Please return only the lines from the one showing "Import measurements with" to the end of the entries, keeping both ends and dropping every picture.

*** DATA PROVIDED Section Begins ***

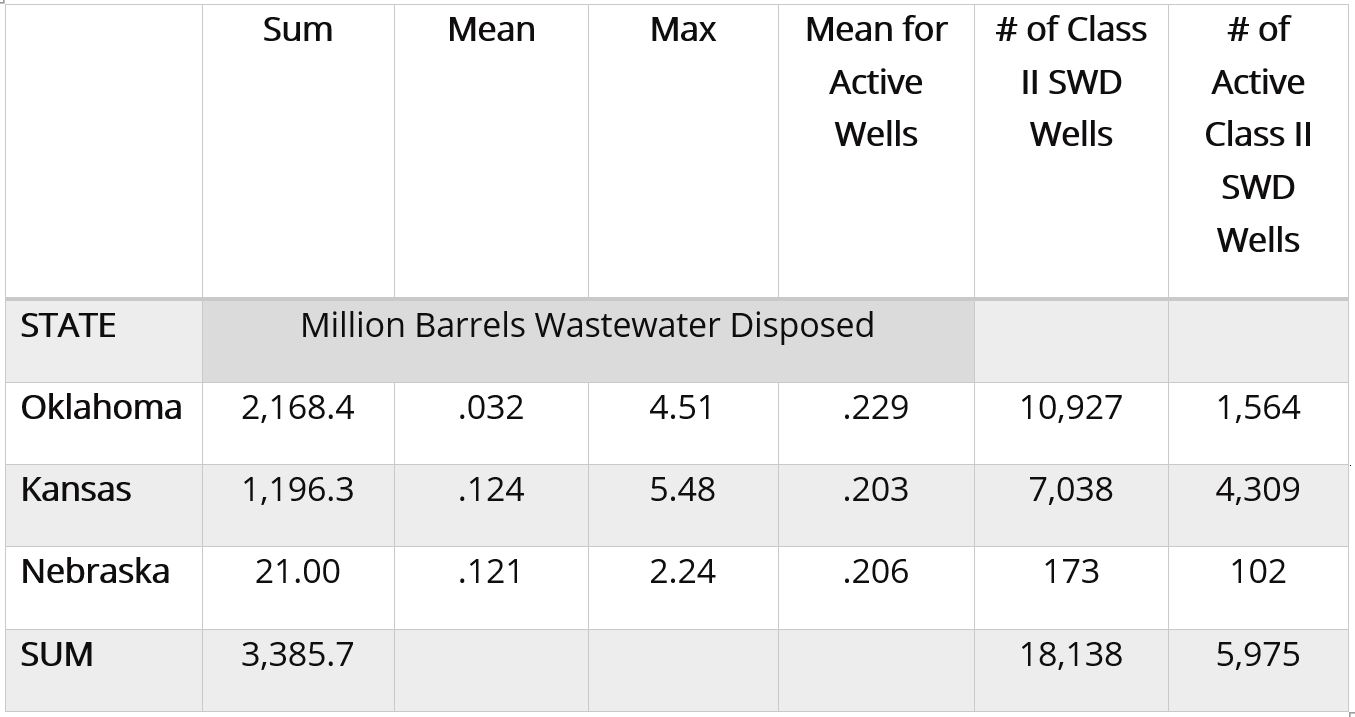1355x717 pixels.
Task: Click the Oklahoma row label
Action: tap(101, 408)
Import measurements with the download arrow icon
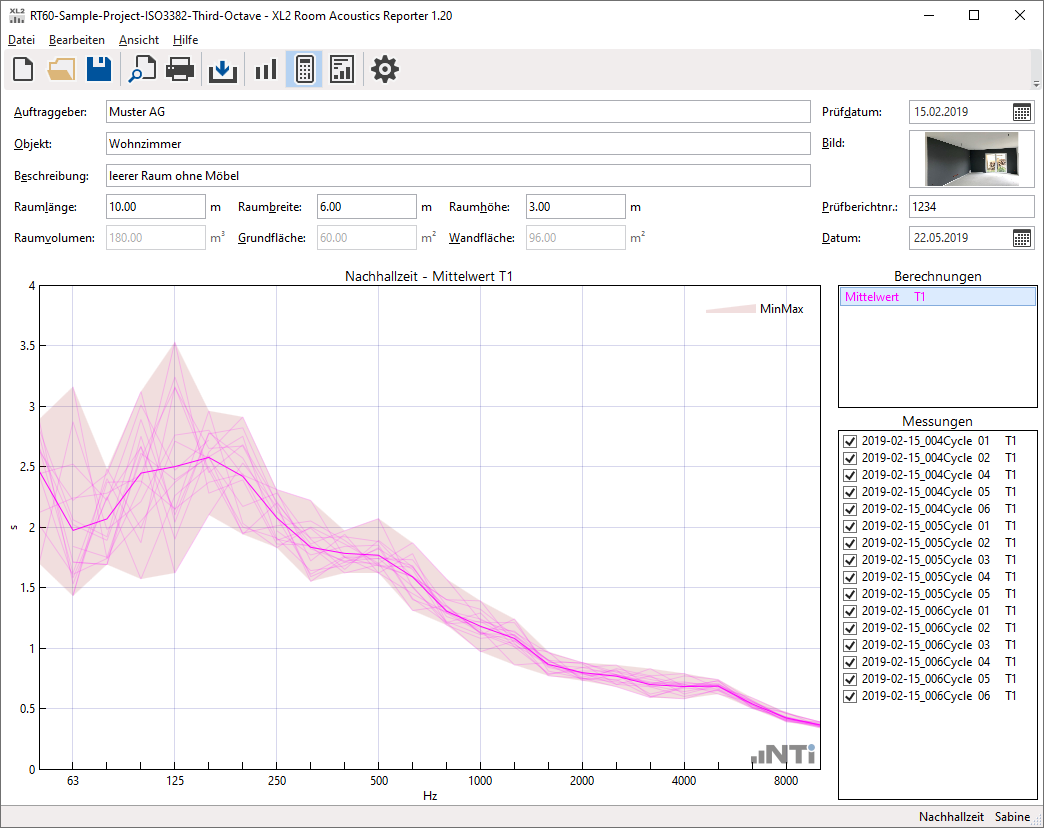 pos(222,70)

*** DATA PROVIDED Section Ends ***

[SOLUTION TO THE EXERCISE]:
Import measurements with the download arrow icon
 pos(222,70)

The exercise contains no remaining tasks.